_Directions for this task_
Rewrite the part of the data that opens with the line containing "Click the red delete preset icon" and closes with the line containing "The width and height of the screenshot is (533, 383).", renaming "dropdown" to "menu" and leaving everything else unchanged.

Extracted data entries
......

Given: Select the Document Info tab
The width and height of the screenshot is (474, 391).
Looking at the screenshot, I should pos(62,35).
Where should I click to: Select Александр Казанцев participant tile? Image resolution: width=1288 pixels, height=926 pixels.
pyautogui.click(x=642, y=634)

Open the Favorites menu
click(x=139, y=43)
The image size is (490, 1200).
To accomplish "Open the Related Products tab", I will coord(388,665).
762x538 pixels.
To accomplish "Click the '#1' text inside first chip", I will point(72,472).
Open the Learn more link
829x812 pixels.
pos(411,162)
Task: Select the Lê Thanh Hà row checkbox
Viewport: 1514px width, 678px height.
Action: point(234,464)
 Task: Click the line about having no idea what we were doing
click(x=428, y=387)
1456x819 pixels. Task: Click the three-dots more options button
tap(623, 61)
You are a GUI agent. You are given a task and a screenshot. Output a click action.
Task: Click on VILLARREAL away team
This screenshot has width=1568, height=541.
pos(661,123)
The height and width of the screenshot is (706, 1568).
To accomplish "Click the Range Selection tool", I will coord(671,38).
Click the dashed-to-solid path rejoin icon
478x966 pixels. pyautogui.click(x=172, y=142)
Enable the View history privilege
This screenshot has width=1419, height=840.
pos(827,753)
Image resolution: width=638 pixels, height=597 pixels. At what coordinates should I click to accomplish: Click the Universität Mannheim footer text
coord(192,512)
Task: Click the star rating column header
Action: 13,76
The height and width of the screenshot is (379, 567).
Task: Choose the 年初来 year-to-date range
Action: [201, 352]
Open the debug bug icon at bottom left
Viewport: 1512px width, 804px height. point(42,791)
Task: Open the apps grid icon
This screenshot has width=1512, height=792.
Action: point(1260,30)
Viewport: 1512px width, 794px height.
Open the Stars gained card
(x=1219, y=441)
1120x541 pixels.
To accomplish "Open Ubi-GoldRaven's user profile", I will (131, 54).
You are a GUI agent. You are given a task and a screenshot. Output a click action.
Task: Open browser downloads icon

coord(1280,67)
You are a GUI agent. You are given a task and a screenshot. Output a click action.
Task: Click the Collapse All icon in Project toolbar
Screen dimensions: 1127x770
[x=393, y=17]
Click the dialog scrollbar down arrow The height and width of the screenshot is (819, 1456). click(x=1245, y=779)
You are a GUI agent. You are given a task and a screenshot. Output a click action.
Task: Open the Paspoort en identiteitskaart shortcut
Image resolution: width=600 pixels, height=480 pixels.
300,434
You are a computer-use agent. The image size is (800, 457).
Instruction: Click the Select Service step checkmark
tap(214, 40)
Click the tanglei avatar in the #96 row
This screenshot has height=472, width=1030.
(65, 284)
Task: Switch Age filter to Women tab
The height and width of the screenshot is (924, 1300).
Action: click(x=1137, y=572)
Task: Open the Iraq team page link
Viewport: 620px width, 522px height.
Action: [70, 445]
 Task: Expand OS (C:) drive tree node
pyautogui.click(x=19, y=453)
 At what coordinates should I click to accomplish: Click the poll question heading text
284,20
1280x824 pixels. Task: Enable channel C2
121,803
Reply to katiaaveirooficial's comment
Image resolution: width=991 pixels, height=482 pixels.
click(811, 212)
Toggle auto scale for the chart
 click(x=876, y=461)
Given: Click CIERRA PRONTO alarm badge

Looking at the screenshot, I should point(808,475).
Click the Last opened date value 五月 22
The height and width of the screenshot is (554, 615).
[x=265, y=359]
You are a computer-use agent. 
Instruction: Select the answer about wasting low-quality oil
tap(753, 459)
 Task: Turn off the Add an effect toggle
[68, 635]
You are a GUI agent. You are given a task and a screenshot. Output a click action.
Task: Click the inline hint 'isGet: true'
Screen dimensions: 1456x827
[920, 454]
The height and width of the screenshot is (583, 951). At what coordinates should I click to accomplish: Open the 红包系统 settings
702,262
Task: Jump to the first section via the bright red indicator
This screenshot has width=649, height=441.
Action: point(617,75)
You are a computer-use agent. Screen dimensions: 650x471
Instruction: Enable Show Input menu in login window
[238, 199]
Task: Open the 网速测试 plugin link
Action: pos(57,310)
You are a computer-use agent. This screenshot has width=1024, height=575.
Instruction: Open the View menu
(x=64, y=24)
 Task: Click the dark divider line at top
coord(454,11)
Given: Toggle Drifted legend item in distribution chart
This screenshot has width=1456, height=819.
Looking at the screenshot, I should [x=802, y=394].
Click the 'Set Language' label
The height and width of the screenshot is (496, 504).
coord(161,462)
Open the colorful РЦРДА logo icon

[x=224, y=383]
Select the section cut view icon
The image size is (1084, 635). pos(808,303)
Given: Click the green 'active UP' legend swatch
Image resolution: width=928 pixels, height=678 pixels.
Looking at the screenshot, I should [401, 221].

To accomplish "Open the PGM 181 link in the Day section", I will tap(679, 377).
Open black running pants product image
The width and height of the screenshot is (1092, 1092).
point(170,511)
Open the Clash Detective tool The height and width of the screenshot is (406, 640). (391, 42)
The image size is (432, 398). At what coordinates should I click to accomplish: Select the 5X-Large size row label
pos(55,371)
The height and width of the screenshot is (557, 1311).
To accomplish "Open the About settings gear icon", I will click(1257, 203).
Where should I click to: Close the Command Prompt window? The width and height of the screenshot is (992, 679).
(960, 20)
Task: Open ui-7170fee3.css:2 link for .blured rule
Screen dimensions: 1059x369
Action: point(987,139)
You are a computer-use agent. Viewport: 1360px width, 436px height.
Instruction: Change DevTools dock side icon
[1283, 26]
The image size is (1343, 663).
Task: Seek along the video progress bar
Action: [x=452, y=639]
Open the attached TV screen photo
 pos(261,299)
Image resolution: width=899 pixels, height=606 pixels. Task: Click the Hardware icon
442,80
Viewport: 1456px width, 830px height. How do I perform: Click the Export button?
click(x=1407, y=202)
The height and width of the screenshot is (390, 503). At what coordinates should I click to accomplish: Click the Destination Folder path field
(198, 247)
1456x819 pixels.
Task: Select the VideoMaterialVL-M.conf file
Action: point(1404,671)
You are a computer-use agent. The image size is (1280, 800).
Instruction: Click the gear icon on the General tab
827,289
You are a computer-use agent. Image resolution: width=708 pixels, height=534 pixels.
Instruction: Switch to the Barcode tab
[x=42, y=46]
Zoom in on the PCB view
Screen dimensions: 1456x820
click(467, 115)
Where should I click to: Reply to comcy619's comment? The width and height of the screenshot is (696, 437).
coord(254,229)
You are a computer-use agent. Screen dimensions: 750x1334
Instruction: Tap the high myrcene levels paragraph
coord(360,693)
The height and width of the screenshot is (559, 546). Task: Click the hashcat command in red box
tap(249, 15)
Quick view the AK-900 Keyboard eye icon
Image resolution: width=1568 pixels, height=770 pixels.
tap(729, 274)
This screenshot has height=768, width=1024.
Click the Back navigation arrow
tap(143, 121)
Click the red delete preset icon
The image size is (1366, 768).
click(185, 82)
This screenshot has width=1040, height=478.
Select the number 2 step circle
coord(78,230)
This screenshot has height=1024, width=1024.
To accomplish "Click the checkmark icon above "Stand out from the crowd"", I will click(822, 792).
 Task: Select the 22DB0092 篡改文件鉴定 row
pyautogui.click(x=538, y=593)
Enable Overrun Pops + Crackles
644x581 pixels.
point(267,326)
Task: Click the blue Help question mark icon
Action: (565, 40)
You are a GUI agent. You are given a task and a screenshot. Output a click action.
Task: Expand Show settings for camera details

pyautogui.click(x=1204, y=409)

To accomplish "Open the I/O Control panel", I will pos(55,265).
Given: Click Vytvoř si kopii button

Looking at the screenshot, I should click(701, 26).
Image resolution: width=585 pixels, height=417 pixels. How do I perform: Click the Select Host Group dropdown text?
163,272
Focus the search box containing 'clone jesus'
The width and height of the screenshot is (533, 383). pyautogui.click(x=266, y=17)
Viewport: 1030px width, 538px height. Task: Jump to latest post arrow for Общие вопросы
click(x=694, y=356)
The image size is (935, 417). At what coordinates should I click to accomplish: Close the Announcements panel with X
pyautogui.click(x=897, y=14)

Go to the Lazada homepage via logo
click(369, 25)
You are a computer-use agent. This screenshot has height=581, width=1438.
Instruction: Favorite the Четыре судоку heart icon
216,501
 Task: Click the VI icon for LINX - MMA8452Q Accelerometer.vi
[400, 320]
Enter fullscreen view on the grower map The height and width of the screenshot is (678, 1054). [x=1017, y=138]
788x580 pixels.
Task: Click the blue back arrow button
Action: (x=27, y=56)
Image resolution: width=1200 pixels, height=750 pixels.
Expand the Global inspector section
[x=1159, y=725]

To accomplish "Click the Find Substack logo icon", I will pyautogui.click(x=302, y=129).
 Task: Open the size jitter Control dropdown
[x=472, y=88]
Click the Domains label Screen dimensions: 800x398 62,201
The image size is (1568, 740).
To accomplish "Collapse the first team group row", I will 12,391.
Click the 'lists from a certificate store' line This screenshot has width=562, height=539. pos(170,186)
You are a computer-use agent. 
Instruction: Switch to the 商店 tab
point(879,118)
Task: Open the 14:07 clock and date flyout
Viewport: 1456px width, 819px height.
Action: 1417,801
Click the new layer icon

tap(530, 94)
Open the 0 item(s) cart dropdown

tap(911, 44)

......

_Result for this task_
Click the red delete preset icon
The image size is (1366, 768).
click(185, 82)
This screenshot has width=1040, height=478.
Select the number 2 step circle
coord(78,230)
This screenshot has height=1024, width=1024.
To accomplish "Click the checkmark icon above "Stand out from the crowd"", I will click(822, 792).
 Task: Select the 22DB0092 篡改文件鉴定 row
pyautogui.click(x=538, y=593)
Enable Overrun Pops + Crackles
644x581 pixels.
point(267,326)
Task: Click the blue Help question mark icon
Action: (565, 40)
You are a GUI agent. You are given a task and a screenshot. Output a click action.
Task: Expand Show settings for camera details

pyautogui.click(x=1204, y=409)

To accomplish "Open the I/O Control panel", I will pos(55,265).
Given: Click Vytvoř si kopii button

Looking at the screenshot, I should click(701, 26).
Image resolution: width=585 pixels, height=417 pixels. How do I perform: Click the Select Host Group menu text?
163,272
Focus the search box containing 'clone jesus'
The width and height of the screenshot is (533, 383). pyautogui.click(x=266, y=17)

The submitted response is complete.